Plato's structuring here of Socrates's argument in this way takes on new importance in terms of the overall direction of Gorgias. In addition, further significance for this section results from its reflection of the true sentiments and beliefs of Athenians contemporary to both Socrates and Plato (and ultimately responsible for Socrates's trial and death). The claims contained herein take on a new meaning in light of this perspective. And, somewhat surprising in such a passionate text, its force hinges upon a rather formal logical distinction between knowledge and belief rooted in its implicit definition of knowledge as (justified) true belief. In other words, false knowledge is not knowledge at all, but rather a mistaken belief.

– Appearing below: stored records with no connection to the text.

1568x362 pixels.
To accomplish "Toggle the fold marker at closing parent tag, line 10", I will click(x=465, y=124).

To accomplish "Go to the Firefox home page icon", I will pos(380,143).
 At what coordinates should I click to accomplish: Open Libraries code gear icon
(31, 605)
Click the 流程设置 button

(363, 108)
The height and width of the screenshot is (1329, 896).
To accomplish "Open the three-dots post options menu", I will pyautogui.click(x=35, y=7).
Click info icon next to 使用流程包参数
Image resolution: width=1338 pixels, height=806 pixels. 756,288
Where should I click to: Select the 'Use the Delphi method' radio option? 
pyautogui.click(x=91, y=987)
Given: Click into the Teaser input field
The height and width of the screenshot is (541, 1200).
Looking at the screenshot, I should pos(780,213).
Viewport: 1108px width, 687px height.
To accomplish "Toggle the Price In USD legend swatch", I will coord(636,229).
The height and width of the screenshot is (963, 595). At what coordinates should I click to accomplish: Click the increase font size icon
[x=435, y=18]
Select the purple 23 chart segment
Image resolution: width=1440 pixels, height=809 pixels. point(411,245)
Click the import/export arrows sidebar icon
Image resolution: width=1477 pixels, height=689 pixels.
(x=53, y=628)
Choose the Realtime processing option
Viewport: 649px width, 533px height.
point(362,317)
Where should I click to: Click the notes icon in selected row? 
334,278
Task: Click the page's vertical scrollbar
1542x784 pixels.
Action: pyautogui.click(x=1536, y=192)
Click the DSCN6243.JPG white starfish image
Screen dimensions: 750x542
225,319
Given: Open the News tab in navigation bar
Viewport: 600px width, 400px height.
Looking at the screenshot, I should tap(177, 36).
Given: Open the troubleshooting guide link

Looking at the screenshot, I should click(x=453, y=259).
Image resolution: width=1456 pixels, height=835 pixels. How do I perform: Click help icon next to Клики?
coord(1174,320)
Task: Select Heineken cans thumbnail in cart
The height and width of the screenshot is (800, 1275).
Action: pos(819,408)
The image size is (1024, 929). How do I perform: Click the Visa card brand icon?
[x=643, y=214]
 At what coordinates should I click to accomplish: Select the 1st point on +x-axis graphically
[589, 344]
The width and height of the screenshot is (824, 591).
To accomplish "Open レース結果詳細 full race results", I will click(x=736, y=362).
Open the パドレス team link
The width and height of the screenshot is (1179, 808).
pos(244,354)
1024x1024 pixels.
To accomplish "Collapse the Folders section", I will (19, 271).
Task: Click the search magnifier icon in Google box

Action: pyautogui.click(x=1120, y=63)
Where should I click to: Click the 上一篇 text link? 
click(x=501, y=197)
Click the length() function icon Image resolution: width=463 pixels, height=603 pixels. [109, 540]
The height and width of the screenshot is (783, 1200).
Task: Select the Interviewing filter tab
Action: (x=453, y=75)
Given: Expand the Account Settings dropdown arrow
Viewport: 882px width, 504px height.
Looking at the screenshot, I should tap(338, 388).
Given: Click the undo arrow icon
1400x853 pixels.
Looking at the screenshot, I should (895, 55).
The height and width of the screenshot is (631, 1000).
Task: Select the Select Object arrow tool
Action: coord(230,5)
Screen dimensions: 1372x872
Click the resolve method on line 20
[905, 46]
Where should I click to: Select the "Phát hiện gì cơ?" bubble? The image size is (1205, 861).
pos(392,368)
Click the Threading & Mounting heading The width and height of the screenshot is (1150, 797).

It is also noteworthy that Plato establishes the crucial distinction here between art and routine on grounds of mob ignorance. Moreover, Gorgias readily agrees with the proposition. The basic thrust of this claim is that within a crowd, an average person (as most people are, since this is why it is "average") is apt to listen to others (including the rest of the crowd as well as any one authoritative speaker) only in a cursory way when deciding what to think, do and believe in any given situation or decision (they even listen to themselves in a cursory way).

This fundamental irrationality comes as opposed to a use of reasoned introspection and thought employed in order to gain insight into the truth of any given situation, which truth itself will dictate its own actions for the circumstances in consideration. One consequently should note that exactly this existence of public and courtroom ignorance was responsible for the wrongful execution of Socrates, and it threatened to destroy Athenian society when the dialogue was written. In fact, one legitimately could argue that this ignorance of the crowd directly causes Plato to create such a treatment of the issue as the Gorgias text, so that the problem may be remedied before all was lost.

With such a treatment of true versus false art comes Plato's first, if as of yet unsubstantiated, hint that the good is different from the pleasant. For, while the good truly is good, the pleasant falsely flatters in order to create an incorrect belief of good. The value of art is real, while that of routine is apparent. Without question this is an impressively simple distinction, and yet its impact could not be more far-reaching. As Plato portrays the situation (through his mouthpiece Socrates), the ever-growing corruption of his contemporary society takes root entirely in the mistaken attribution of good to the pleasant, regardless of specific art or flattery. By exposing this fallacy, as Socrates does through the remainder of the dialogue, Plato attempts to spark massive and (as he saw it) necessary reform.